The load multiple instructions are explicitly not atomic. See section A3.5.3 of the ARM V7C architecture reference manual.
LDM, LDC, LDC2, LDRD, STM, STC, STC2, STRD, PUSH, POP, RFE, SRS, VLDM,
VLDR, VSTM, and VSTR instructions are executed as a sequence of
word-aligned word accesses. Each 32-bit word access is guaranteed to
be single-copy atomic. The architecture does not require subsequences
of two or more word accesses from the sequence to be single-copy
atomic.
If you read on, you'll find out that the LDM/STM instructions can be aborted by an interrupt (and restarted from the beginning on interrupt return). LDM and STM instructions can always be interrupted by a data abort, so they're non atomic in that sense. Otherwise, the ARMv7-A architecture does its best to help you out. For interrupts, they can only be interrupted if low interrupt latency is enabled, AND normal memory is being accessed. So at the very least, you won't get repeated accesses to device memory. You don't want to do anything that expects atomic read/writes of normal memory though.

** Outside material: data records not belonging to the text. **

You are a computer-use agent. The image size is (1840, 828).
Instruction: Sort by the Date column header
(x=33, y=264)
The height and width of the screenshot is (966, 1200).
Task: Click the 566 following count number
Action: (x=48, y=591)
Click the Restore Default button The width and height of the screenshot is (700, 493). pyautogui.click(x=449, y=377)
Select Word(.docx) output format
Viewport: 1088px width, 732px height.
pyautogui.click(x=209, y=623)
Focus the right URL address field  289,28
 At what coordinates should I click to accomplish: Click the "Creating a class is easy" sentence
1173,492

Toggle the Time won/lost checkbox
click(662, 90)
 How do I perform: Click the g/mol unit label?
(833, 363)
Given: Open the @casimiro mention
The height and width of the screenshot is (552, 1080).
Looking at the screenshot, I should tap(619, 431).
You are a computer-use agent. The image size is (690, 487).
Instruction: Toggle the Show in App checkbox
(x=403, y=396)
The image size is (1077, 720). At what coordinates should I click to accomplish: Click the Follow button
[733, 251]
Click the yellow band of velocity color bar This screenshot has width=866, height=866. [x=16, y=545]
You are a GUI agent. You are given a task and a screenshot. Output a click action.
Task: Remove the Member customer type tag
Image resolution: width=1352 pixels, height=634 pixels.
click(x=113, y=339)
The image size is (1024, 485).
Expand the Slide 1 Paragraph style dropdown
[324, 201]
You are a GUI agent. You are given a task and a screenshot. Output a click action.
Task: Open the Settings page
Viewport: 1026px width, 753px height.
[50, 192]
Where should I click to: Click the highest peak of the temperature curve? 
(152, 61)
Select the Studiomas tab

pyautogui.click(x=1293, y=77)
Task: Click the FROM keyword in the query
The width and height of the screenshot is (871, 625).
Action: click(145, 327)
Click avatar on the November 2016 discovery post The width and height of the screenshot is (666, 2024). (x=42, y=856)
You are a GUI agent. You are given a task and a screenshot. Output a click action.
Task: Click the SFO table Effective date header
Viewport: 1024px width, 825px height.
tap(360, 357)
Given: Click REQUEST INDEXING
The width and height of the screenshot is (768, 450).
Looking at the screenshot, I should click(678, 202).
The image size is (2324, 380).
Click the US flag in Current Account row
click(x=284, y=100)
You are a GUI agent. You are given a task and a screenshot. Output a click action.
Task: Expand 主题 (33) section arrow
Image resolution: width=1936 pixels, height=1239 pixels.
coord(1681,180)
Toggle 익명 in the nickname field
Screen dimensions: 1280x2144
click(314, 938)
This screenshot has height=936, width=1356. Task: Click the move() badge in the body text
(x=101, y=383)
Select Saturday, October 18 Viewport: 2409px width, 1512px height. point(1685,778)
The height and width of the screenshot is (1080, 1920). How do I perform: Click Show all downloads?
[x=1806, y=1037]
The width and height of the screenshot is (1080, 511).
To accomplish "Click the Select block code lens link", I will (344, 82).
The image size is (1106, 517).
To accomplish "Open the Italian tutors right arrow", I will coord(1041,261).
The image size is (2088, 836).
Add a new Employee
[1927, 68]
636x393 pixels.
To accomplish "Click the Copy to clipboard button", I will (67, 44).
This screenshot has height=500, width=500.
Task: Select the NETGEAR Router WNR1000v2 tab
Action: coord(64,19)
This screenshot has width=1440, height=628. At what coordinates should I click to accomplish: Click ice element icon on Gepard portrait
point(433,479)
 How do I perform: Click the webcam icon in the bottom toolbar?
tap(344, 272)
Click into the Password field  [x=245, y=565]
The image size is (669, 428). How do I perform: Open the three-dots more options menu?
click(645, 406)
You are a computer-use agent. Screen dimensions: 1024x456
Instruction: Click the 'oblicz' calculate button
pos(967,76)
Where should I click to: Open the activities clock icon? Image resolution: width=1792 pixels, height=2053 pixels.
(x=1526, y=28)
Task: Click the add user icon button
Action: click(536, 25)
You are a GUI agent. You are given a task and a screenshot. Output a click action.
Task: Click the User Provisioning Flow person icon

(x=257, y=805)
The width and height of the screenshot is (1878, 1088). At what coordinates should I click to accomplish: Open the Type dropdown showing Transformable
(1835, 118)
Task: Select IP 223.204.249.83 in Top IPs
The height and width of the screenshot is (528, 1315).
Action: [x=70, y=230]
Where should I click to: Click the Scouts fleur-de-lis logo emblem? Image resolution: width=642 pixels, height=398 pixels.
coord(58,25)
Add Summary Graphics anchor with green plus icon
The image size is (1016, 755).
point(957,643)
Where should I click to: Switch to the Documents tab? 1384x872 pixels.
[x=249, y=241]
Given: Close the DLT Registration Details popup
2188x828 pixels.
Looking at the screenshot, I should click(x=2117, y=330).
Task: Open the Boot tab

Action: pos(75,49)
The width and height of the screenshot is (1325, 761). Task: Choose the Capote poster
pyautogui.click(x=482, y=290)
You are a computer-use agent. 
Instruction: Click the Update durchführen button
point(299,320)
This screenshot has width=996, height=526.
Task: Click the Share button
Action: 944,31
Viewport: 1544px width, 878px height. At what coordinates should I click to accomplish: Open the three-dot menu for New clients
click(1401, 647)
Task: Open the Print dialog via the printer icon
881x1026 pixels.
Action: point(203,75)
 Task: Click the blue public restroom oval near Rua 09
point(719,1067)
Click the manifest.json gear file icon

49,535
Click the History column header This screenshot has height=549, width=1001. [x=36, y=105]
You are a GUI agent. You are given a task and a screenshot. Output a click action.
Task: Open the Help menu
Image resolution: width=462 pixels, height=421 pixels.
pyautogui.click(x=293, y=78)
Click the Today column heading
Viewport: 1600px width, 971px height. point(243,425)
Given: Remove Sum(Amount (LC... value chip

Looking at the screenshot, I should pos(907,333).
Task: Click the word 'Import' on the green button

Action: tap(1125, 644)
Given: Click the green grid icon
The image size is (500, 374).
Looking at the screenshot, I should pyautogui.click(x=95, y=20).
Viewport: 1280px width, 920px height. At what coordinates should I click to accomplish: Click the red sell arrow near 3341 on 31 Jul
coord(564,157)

On v7-M, LDM and STM can be interrupted at any time (see section B1.5.10 of the ARMv7-M Architecture Reference Manual). It's implementation defined whether or not the instruction is restarted from the beginning of the list of loads/stores, or whether it's restarted from where it left off. As the ARM says:
The ARMv7-M architecture supports continuation of, or restarting from
the beginning, an abandoned LDM or STM instruction as outlined below.
Where an LDM or STM is abandoned and restarted (ICI bits are not
supported), the instructions should not be used with volatile memory.
In other words, don't rely on LDM or STM being atomic if you're trying to write portable code.